The emails help people feel connected to each other and reflect Barr’s warm leadership style and the school’s sense of community, said Elisabeth Gerber, associate dean for research and policy engagement.

Gerber said the Ford School is committed to supporting students in every way possible. When some soon-to-be graduates lost job offers because of the pandemic, the school reached out to donors about contributing to an emergency fund to support students’ needs.

“I’m very proud of the school,” Gerber said. “We put students first in every decision we make.”  

‘Being mindful of inequalities’

Cowles, the assistant history professor, last taught his undergraduate class, called American Addictions, in person on March 10.

Headshot of Henry Cowles
Henry Cowles

When the university announced the next day it was moving courses online, he hurriedly created a module on Canvas. Some of his students helped him test it. 

Today, Cowles’ students watch lectures on Canvas and participate in small-group discussions and writing assignments through Google Docs. The transition has been relatively smooth.

“I got lucky,” Cowles said. “My Thursdays were always collaborative group projects with a digital component. The students were always writing op-eds together on Google Docs. Now, they write and talk over Zoom and Skype.”

Addiction and mental health are key topics in the course. Students who were personally struggling in those areas would sometimes pull Cowles aside after class.

“Before the pandemic, I would have conversations with individual students about things going on with their families, about their own attempts to navigate those issues,” Cowles said. “A lot of that is so much more difficult, if not impossible, over digital media.

“We’re doing the best we can, but the personal, face-to-face interactions that are some of the most rewarding have evaporated.”

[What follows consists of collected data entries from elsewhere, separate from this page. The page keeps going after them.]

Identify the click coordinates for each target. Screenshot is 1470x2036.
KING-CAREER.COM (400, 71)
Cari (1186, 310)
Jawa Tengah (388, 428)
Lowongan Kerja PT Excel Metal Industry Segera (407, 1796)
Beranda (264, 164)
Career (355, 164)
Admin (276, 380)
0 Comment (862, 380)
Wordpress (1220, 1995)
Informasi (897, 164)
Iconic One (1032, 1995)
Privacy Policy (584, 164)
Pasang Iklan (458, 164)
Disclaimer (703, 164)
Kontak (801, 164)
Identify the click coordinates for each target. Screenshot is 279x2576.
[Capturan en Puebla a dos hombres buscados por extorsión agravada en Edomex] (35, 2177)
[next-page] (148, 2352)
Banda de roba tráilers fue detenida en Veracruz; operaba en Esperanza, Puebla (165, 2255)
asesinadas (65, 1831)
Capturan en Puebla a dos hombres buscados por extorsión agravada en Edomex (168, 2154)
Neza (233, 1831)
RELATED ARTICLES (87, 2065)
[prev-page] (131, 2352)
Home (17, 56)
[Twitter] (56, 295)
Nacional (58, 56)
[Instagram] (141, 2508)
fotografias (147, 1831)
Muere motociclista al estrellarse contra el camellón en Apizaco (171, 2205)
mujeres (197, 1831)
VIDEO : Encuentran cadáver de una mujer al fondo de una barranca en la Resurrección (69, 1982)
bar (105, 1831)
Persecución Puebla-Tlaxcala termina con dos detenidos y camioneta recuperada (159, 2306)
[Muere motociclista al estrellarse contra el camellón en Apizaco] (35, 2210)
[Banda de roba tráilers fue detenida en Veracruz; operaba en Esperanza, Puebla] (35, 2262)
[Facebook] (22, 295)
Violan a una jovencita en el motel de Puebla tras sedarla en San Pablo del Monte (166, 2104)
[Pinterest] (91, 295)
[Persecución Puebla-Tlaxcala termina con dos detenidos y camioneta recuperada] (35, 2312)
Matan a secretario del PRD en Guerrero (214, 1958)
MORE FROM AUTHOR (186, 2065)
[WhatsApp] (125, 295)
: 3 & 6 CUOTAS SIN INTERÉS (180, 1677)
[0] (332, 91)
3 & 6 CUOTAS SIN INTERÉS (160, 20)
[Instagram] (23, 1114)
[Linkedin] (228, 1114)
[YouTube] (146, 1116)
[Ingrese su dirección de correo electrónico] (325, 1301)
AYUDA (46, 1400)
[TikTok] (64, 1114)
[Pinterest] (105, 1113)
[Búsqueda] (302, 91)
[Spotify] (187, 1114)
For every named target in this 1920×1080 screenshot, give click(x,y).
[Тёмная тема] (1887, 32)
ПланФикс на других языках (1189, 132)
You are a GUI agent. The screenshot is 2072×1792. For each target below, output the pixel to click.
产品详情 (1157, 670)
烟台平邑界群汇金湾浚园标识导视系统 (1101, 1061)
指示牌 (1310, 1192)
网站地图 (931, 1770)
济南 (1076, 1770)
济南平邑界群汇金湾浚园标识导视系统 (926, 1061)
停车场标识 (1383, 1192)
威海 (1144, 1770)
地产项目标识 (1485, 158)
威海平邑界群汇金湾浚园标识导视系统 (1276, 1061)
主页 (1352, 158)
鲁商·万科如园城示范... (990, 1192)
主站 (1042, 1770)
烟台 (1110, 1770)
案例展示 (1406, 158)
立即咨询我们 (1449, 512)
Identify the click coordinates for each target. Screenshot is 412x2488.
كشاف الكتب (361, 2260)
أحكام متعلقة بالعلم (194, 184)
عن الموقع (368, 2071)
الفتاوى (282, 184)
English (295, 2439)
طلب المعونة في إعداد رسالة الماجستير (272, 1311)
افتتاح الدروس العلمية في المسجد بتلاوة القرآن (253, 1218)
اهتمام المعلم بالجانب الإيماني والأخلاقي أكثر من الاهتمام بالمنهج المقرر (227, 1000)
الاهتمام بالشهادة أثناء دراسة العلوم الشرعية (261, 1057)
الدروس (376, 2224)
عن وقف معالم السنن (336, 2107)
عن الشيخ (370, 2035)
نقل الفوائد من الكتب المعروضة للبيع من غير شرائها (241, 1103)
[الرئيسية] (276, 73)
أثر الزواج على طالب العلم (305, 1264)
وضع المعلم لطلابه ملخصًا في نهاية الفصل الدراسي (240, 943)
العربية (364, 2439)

Cowles said the pandemic has highlighted everyday inequities. For instance, some students may not have access to the same technology at home as they had on campus.

He said it’s important to be flexible and remember that everyone has been impacted differently.

“It’s being mindful of inequalities and asymmetries in the department, across the university and how people will be experiencing this,” he said. “It’s that really important combination of being as adaptable as you can be, and recognizing that that is your adaptability, and not everyone is in the same position.”